For nearly all of her ninth grade school year, Raysa Fernandez kept her secret.
It wasn’t until she couldn’t brush her curly blonde locks without pain that she knew she had to tell someone. So, the Cuban teenager confided in her mother about the large lump that was growing in her armpit and the pain she was experiencing.
Raysa’s mother took her to the medical clinic in their hometown of Jagüey Grande, about 100 miles southeast of Havana. The doctors there decided not to remove the mass when they observed its deep roots, but took a sample for biopsy purposes. Three months later, with a detour through the hospital in Mantanzas City, the 16–year–old was admitted to Instituto Nacional de Oncologia y Radiobiologia in Havana.

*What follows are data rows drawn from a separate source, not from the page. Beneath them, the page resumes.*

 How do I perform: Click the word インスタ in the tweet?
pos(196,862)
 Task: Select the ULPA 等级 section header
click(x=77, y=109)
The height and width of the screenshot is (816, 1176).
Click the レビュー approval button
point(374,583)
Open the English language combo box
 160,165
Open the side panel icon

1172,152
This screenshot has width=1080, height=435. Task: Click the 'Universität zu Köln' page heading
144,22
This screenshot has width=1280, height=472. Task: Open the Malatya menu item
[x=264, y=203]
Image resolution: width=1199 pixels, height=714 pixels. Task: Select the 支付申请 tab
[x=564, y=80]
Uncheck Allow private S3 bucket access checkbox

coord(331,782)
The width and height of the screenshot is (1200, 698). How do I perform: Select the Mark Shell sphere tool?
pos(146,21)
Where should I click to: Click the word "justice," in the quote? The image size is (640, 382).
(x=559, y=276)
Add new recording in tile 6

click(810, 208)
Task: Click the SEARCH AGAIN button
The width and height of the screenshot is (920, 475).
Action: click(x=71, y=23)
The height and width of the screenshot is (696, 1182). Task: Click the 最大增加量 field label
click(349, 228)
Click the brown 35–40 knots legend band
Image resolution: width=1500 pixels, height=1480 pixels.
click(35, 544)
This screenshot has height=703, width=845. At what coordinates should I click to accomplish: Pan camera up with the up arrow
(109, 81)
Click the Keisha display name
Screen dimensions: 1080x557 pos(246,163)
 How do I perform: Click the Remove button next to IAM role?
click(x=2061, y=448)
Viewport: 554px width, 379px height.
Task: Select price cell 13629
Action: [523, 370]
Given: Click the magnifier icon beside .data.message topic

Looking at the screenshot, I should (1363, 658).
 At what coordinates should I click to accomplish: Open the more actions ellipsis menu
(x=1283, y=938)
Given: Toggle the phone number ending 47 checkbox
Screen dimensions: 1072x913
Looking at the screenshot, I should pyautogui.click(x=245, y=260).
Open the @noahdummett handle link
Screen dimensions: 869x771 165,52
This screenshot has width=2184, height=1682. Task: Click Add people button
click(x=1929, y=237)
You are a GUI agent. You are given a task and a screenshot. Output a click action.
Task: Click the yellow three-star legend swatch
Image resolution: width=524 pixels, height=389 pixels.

When she was discharged ten months later, she left without her right shoulder and arm. But, before leaving she made many new friends including Carmen Vallejo who operates a support group for youngsters with cancer in Havana. She also gained an inner strength and a solid determination to learn to do everything she did before with her right arm with her left.
Two years later, in April of 2005, Raysa traveled to Tampa, where Arnold Andrews, executive director of Catholic Charities for the Diocese of St. Petersburg made arrangements for the teenager to receive a prosthetic arm. For the second time in one year, Andrews begged and cajoled old friends to raise the necessary funds so that a Cuban child could receive a prosthetic limb.
On May 28, 2005, Raysa returned to Cuba with a new arm and renewed hope.